[CONSIGNE] Rédigez la suite du texte ci-dessous sur la voiture électrique, en reprenant après sa dernière phrase.

Voiture électrique
Pour aujourd’hui ou demain ?
Avis personnel d’un motoriste chez ShifTech :
Bien qu'étant préparateur, je me suis toujours demandé si un jour le véhicule électrique allait pouvoir me séduire. En fait, la discussion au sujet du véhicule électrique, on l'a eue très tôt à la maison, mais celle-ci était souvent tournée sous la moquerie. D'ailleurs, lorsque j'étais petit, mon parrain, fan d'automobile, me charriait en disant : .. c'est tout de même dommage, quand tu auras ton permis, il n'y aura plus que des véhicules électriques, jamais tu n'auras le plaisir de rouler à l'essence.
Hanté par l'idée de devoir rouler à l’électrique, j'ai toujours été un fervent défenseur du moteur thermique. Le compte à rebours lancé, j'ai voulu profiter d'un maximum de rallyes où je n'avais d'oreilles que pour les Porsche ou les BMW avec leur moteur 6 cylindres typiques. J'ai aussi l'impression qu'à l'époque, on ne se tracassait de rien, les voitures faisaient un bruit fou, les pilotes étaient plus tarés les uns que les autres et les gens eux aussi, inconscients de rester si près de la route. Bref, bercé par l'automobile depuis le plus jeune âge, jamais un seul instant je n’aurais pu concevoir qu'un jour on puisse réellement rouler en véhicule hybride ou électrique. Lorsque j'ai vu les premiers modèles hybrides, j'ai d'ailleurs été plutôt rassuré. Souvenez-vous de la Toyota Prius ou encore la Honda Insight Hybrid, on avait encore de beaux jours devant nous.

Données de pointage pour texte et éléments
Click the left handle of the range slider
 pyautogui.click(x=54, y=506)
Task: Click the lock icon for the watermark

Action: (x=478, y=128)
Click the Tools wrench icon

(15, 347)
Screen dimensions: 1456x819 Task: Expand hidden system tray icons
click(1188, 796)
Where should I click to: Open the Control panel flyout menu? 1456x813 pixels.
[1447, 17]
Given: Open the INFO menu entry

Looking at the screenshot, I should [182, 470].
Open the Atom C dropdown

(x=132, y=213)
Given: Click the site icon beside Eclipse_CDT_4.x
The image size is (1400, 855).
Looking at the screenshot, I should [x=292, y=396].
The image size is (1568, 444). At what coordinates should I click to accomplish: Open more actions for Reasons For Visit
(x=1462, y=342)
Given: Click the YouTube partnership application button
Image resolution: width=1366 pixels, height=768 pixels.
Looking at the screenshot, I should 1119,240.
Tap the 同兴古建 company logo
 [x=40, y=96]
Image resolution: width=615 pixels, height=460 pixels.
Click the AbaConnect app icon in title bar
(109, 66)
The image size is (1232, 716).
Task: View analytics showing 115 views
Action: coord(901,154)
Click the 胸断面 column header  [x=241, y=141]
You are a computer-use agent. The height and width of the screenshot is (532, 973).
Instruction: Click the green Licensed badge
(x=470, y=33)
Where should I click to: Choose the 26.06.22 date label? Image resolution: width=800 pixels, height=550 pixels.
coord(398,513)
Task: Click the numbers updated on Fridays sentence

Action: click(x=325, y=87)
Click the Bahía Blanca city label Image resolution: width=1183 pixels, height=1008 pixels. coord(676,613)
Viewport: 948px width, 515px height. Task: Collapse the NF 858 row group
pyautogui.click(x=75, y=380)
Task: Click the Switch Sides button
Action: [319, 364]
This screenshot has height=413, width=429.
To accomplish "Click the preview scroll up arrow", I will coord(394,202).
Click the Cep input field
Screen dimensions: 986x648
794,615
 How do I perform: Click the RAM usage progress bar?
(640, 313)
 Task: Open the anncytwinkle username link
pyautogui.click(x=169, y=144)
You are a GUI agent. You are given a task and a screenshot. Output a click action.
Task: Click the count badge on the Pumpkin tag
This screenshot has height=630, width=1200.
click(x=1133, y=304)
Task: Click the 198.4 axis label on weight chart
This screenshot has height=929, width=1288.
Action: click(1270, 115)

[RÉPONSE ATTENDUE]
Puis est arrivé la Tesla, pas la première du nom car une électrique pour du circuit ne pourra jamais me convaincre, non, je parle bien de la seconde, vous voyez, celle qui ressemble finalement à une voiture conventionnelle. C'est avec cette voiture que je me suis dit, finalement, pourquoi pas. Vient alors une série de questions par rapport à tout cela.
Est-ce que rouler en véhicule électrique ferait de moi un être meilleur, plus responsable, ou ça ne changerait rien du tout ?
Répondre à cette question était loin d'être simple car, ayant l'esprit assez cartésien, il me fallait plus qu'un "rouler en électrique c'est bien". Voici pourquoi, pour m'aider à éventuellement franchir le pas, je savais qu'il était nécessaire de prendre en compte une série de paramètres, afin de connaitre l'empreinte carbone globale de l'électrique face au thermique. C'est finalement un article paru récemment sur une Tesla Model S taxée à Singapour pour ses émissions de CO2, qui m'a amené à pousser davantage ma réflexion personnelle sur l'électrique.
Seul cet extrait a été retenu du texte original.